The next morning, I was up early again, and after a peaceful walk in the gentle light rain of early morning, I went back to the peace park. This time I visited the memorial to the victims. I was the first person to enter the museum and I had it to myself for the length of my visit. The first part of it is a quiet room in the victims’ memory. At the centre is a fountain symbolically representing the time of the attack, 8:15, and also to remember the victims who cried out for water, to give them water now, to help them rest peacefully. The room is round, empty, like the city was, radiating out from the hypocentre. And then along the circular walls are faint drawings of the landscape after the bomb fell, as if you were standing at the hypocentre and seeing the new, barren, jagged skyline. Under this is a listing of the neighbourhoods that were destroyed, radiating outward as they get farther from the hypocentre. It was a beautiful, peaceful room, but still terrible in the immensity of what it was there to remind one of.
In the next room, the pictures and names of the known victims are continuously scrolling. You can stand and watch, or if you want to look for particular people there are computers for that too.

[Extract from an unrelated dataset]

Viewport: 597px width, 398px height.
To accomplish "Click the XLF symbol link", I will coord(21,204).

The last part of the museum has survivors’ testimonies about the immediate aftermath of the bomb, the frantic search for relatives and equally frantic attempts to help the overwhelming numbers of the injured and dying. I tried to read all of these, but after awhile I got acutely sick, so that I was afraid I would throw up on the floor – or faint – I had to leave. I couldn’t even stay and read through what these people had had to live through. So I went and sat by the river and cried for awhile longer. Then I went and sat in a cafe and drank a coffee, until it was time to go back to my hostel, gather my things together, and take another train south to Kyuushu.

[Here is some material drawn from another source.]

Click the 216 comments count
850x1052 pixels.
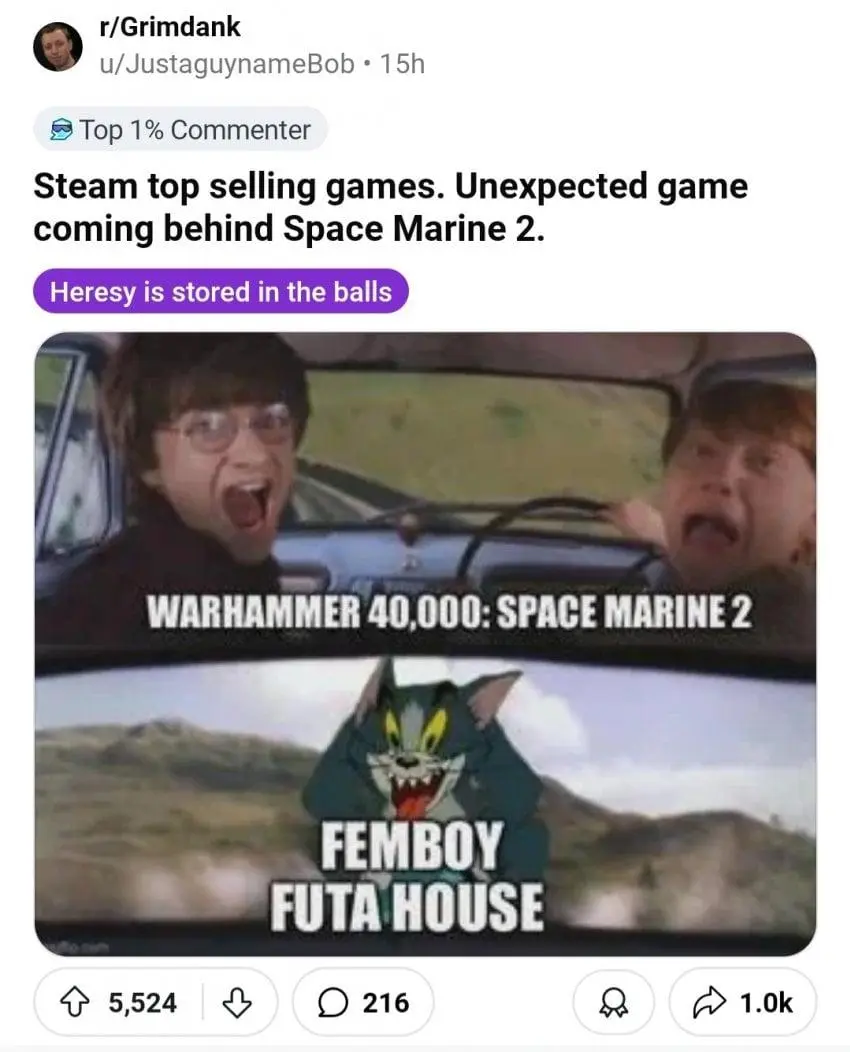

It was strange to experience such highs and such lows in such a short period. I really liked Hiroshima the city, the friendly people, and the beautiful seclusion of Miyajima. Despite being so deeply connected to Hiroshima, of course, visiting the atomic bomb memorials felt like being in some other place, some hideous contemplation of horror and pain – and I felt entirely alone there even though there were often many people surrounding me. I don’t know what to do with this sadness, am not sure what if anything it could yield, but I can’t help feeling it. Days later I can still be suddenly overwhelmed by the feeling of horror again. Still I feel glad to have gone; better that than just ignoring it.
All over Hiroshima, especially in the rivers but even, in the morning, perched on top of the A-bomb dome, I saw white cranes. I read the story of Sadako and the paper cranes when I was little, and these real cranes kept making me think of those folded paper ones, of human frailty, tragedy, but also hope.